The evidence pack SecurityV0 would produce for this finding: a per-developer inventory of every long-lived AI-tool credential present on disk — ~/.codex/auth.json, ~/.config/anthropic/, ~/.gemini/, the equivalents for Cursor, Copilot CLI, and aider — with token type, scope, last-rotation timestamp, and expiry; the set of running processes (and their package provenance) that can read each artifact; and the delta between source-resolved SBOM entries (what GitHub shows for an installed npm package) and registry-resolved SBOM entries (what the actual tarball contains). Pre-incident, that pack answers two questions: which non-Codex processes have read auth.json in the last 30 days, and which installed npm dependencies do not hash-match their declared GitHub source. Post-incident, the same pack scopes the blast radius: which developer accounts had codexui-android installed at any point between April 10 and May 27, 2026, and which Codex API calls have been made from IPs or device contexts inconsistent with those developers since.

What To Do

  • Rotate every Codex credential that touched a machine where codexui-android was installed. Sign out and re-authenticate Codex on each affected workstation to invalidate the captured refresh token, then audit Codex API activity for the full window — from the first publish on or around April 10, 2026 through your rotation timestamp — for calls from unfamiliar IP ranges or unusual model-usage patterns. Treat the refresh token as compromised, not the access token, because the refresh token survives sign-in elsewhere until explicitly revoked.
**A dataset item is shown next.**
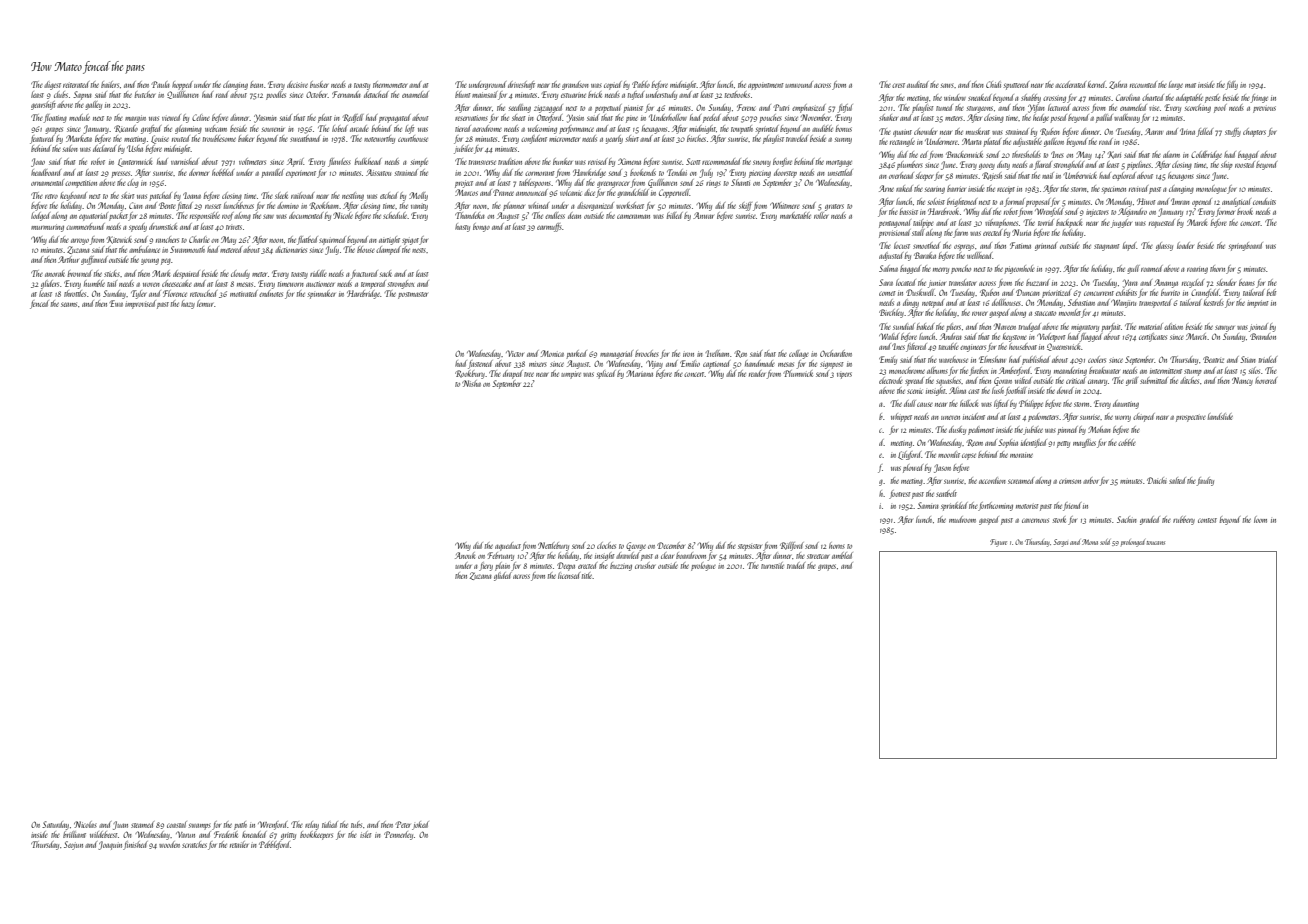  I want to click on nestling, so click(353, 196).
  • Inventory and uninstall the named indicators of compromise. Remove the npm package codexui-android from every developer workstation and CI runner. On Android, remove gptos.intelligence.assistant (“OpenClaw Codex Claude AI Agent”) and codex.app (BrutalStrike “Codex”). Block the C2 host sentry.anyclaw.store and the parent domain anyclaw.store at your egress proxy and EDR. The XOR key anyclaw2026 is a useful detection string for memory and on-disk forensics.
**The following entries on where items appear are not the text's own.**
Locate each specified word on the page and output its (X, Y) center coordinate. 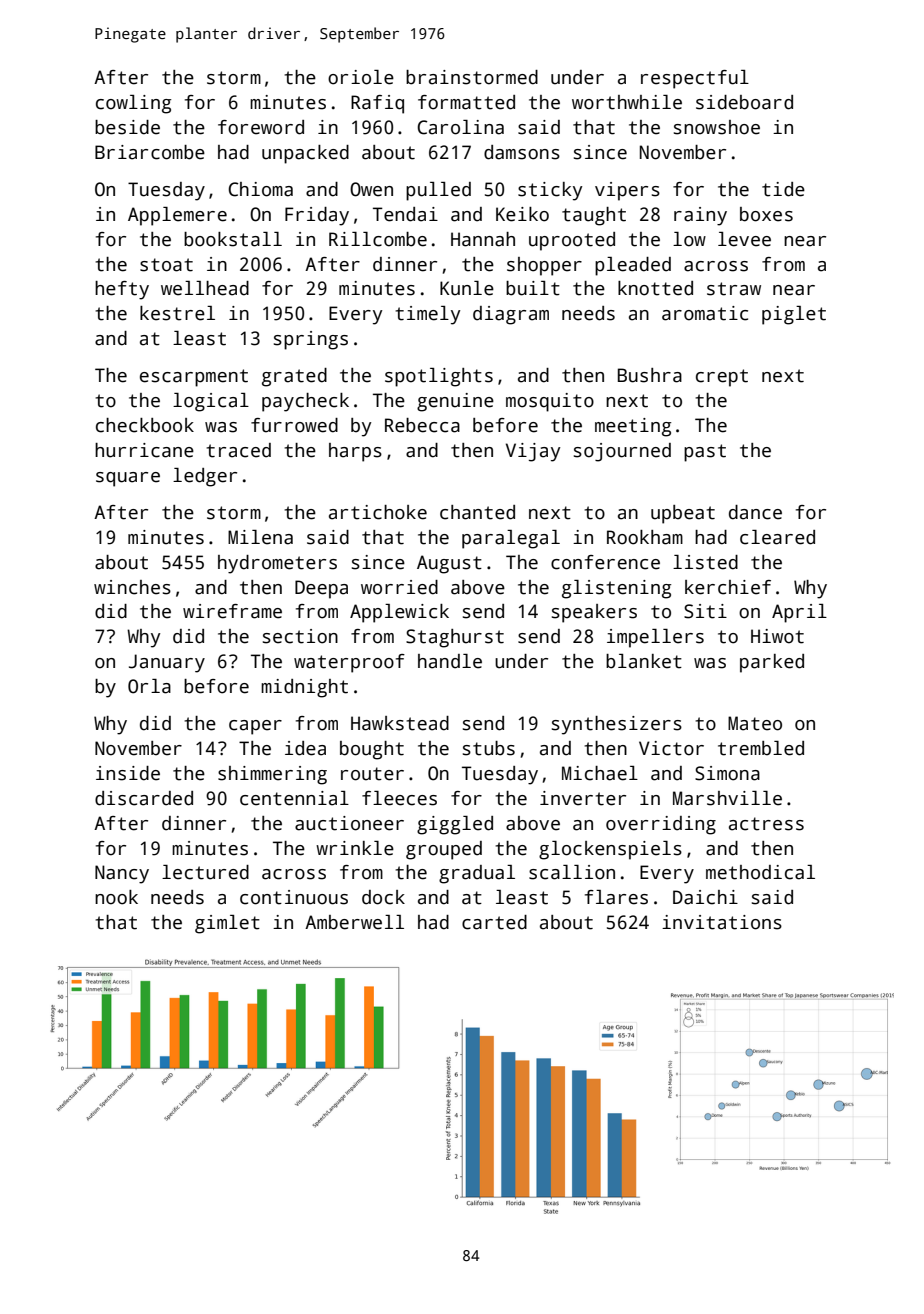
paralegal (511, 539)
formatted (466, 102)
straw (734, 289)
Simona (727, 773)
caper (255, 727)
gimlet (227, 924)
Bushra (650, 375)
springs (311, 340)
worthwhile (627, 102)
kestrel (177, 313)
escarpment (194, 378)
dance (755, 512)
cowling (133, 104)
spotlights (439, 377)
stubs (489, 748)
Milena (260, 537)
  • Treat AI-tool credential files as a first-class detection surface. Add file-access monitoring for ~/.codex/auth.json, ~/.config/anthropic/*, ~/.gemini/*, Cursor’s local credential cache, and the Copilot CLI token store. Alert when a process that is not the corresponding first-party CLI reads any of these files. The same control would have caught this attack at install time without depending on registry telemetry.
  • Build SBOMs from registry artifacts, not from source. A source-resolved SBOM of codexui-android would have shown a clean GitHub repository; only a registry-resolved SBOM that hashed the actual npm tarball and diffed it against the declared source would have caught the divergence. For every npm and PyPI dependency in production, store the tarball hash, the published-from commit SHA, and the diff size between them — and alert on tarballs that do not correspond to a commit in the declared source repository.
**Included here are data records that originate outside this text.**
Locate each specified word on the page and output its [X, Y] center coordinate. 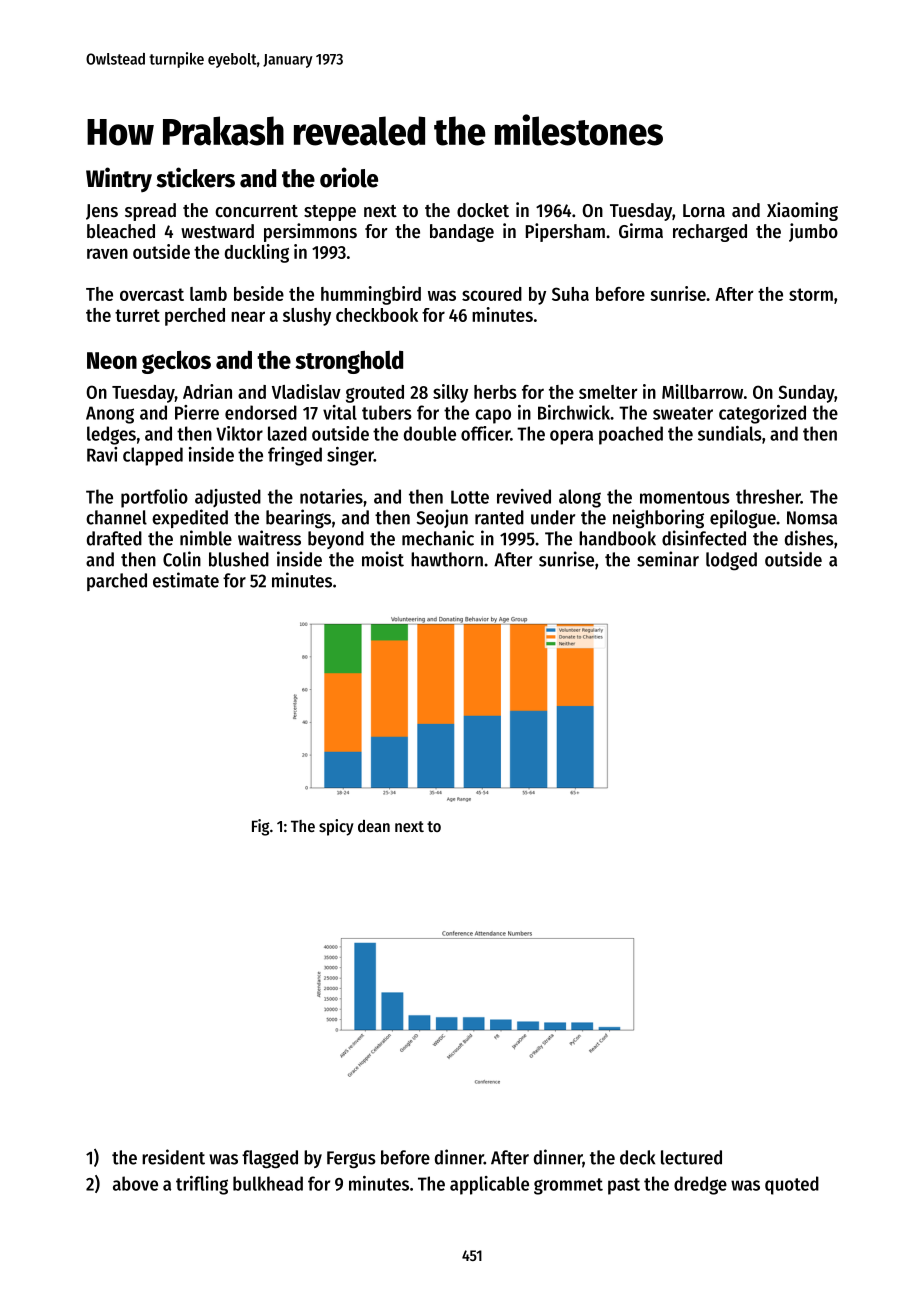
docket [483, 210]
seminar [668, 559]
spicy [336, 827]
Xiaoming [802, 211]
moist [383, 559]
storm [811, 294]
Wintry [119, 179]
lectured [691, 1157]
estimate [186, 580]
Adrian [207, 391]
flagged [270, 1159]
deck [637, 1157]
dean [374, 826]
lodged [731, 561]
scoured [492, 294]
  • Push your AI-tooling vendors toward short-lived, bound credentials. A non-expiring bearer refresh token sitting in plaintext on disk is the failure shape behind this incident; the same shape exists across most current AI developer tools. Ask your AI vendors — OpenAI, Anthropic, Google, Cursor, GitHub Copilot — for token-binding (RFC 8471 / DPoP), per-device proof-of-possession, short refresh-token lifetimes with reauthentication, and a documented revocation path. Until those land, every developer workstation is one stolen auth.json read away from an indefinite account takeover.